Saturday, March 21, 2009

A way to Evaluate The prospective Law Fairly;

My memory may deceive me, but I think I also wrote on this matter as well. The content may have gone un-ferreted away. My electronic rat-pack is occasionally unwieldy and hard to collect according to a single organizational convention - the more conventions, the more entropy - organization fugit:-)

The reason that the difficulty of searching the relevant .PDF is IMPORTANT, is that competitors in the Senate and House may have been mislead that language offensive to their agendas and preferences was totally absent - it may have merely been a part of the un-indexed portion. It's actually easier to tell a computer to index exhaustively than to half-assed do the job; Sen. Nunn isn't out of the woods yet.
If he didn't know, it's a little like Reagan's VP and Iran/Contra - he's damned for incompetence if he didn't know, and he's damned for collusion if he did. It is sufficient to know that the truth was hidden for the evidence to be politically damning.
I'll take a moment to note that I'm personally on board with Ollie in re Contras specifically - we can't let ANYONE emasculate America by casting psoitive mobility of purpose away for temporary political gain; We need our Military element of surprise.

The document itself needs to be evaluated by a team of individuals who communicate well; they'll have their best chances for efficient speed if both sides are forthcoming about their preferences. Points in the Report prepared for POTUS 44 should agree throughout. A good outline should do it; the table of contents would be helpful, but making your own outline, and then going back to compare is more reliable. I've had time enough to do it since Christmas last year, but truly "The urgent exercises tyranny over the important" - some of the stuff I've been into since then has even been important on it's own.

Once you have an outline, you ask if the Report is artful political double talk, or somebody did the heavy lifting and developed a conclusion. Then you use detectives and blackmail to find the relevant drawer we imagine is there somewhere, and compare the contents to the Report: It's no good to say "We didn't know about the report we made up our OWN Law..." The report has been "in the works" since 1999. Please lend your voice to mine if you have not yet written the House Committee on Unamerican Activities (Washington 20007.) Be substantive if possible.

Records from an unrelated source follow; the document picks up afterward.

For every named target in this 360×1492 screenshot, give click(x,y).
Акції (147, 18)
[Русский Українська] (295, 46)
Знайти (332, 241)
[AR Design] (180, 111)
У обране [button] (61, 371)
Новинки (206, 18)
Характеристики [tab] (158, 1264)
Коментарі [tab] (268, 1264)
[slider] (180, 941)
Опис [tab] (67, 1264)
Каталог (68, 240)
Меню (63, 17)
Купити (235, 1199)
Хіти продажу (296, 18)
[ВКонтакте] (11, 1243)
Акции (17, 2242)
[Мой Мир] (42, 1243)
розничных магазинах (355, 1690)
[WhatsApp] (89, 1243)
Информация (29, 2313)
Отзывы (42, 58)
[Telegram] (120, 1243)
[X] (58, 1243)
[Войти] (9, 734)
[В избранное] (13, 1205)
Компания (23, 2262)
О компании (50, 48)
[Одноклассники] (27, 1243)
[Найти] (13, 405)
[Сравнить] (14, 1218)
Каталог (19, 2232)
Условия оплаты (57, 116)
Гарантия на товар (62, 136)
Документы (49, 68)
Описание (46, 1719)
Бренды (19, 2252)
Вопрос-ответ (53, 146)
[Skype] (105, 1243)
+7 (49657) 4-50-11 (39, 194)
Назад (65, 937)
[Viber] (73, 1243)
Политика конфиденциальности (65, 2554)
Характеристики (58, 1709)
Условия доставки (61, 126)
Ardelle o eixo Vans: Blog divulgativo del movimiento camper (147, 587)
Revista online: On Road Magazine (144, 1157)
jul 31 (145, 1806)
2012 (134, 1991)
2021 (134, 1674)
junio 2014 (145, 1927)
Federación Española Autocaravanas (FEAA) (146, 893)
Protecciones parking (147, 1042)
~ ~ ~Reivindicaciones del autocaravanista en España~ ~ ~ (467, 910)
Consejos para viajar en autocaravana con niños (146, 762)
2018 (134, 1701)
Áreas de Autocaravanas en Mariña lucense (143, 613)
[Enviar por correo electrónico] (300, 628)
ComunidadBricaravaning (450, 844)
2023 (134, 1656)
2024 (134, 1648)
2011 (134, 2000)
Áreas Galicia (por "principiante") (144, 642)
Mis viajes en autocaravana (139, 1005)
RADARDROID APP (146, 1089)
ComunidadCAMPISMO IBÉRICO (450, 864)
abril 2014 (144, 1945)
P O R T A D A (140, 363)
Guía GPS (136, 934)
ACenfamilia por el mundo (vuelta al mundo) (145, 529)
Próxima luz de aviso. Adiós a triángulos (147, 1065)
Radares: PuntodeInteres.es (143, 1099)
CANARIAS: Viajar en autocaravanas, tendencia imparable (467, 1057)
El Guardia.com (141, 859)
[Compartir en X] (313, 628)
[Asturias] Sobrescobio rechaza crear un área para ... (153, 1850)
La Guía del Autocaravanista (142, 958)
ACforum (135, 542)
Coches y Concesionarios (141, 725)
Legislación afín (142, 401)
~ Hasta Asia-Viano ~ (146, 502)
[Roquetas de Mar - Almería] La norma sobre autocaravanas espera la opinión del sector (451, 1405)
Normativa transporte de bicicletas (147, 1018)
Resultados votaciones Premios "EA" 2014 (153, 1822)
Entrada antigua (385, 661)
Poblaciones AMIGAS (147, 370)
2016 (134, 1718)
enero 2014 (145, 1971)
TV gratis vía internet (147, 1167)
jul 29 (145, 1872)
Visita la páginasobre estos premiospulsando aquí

NO ONE is EVER satisfied one hundred percent with any law at the time. History mellows our perceptions of them, and tests them for their merits. In fact no law can POSSIBLY satisfy all constituencies, so the final test of the language of the anticipated item will give important attention to fairness:

The Law itself should be written according to the agreed upon outline that best describes the report. No one writing the (potentially) Self-Consistent Non-double-talk oriented in-the-public-interest Report could single handed direct its language and outcome. The truth has it's way even with Politicians, and these were public servants. When the Report has been rendered substantive and self-consistent, a law that fulfills the requirements above would certifiably be worthy of Washington's attention. I'm not in favor of letting them off the hook. Make them admit defeat by failing passage if necessary. The system works, just not the way we WANT it to!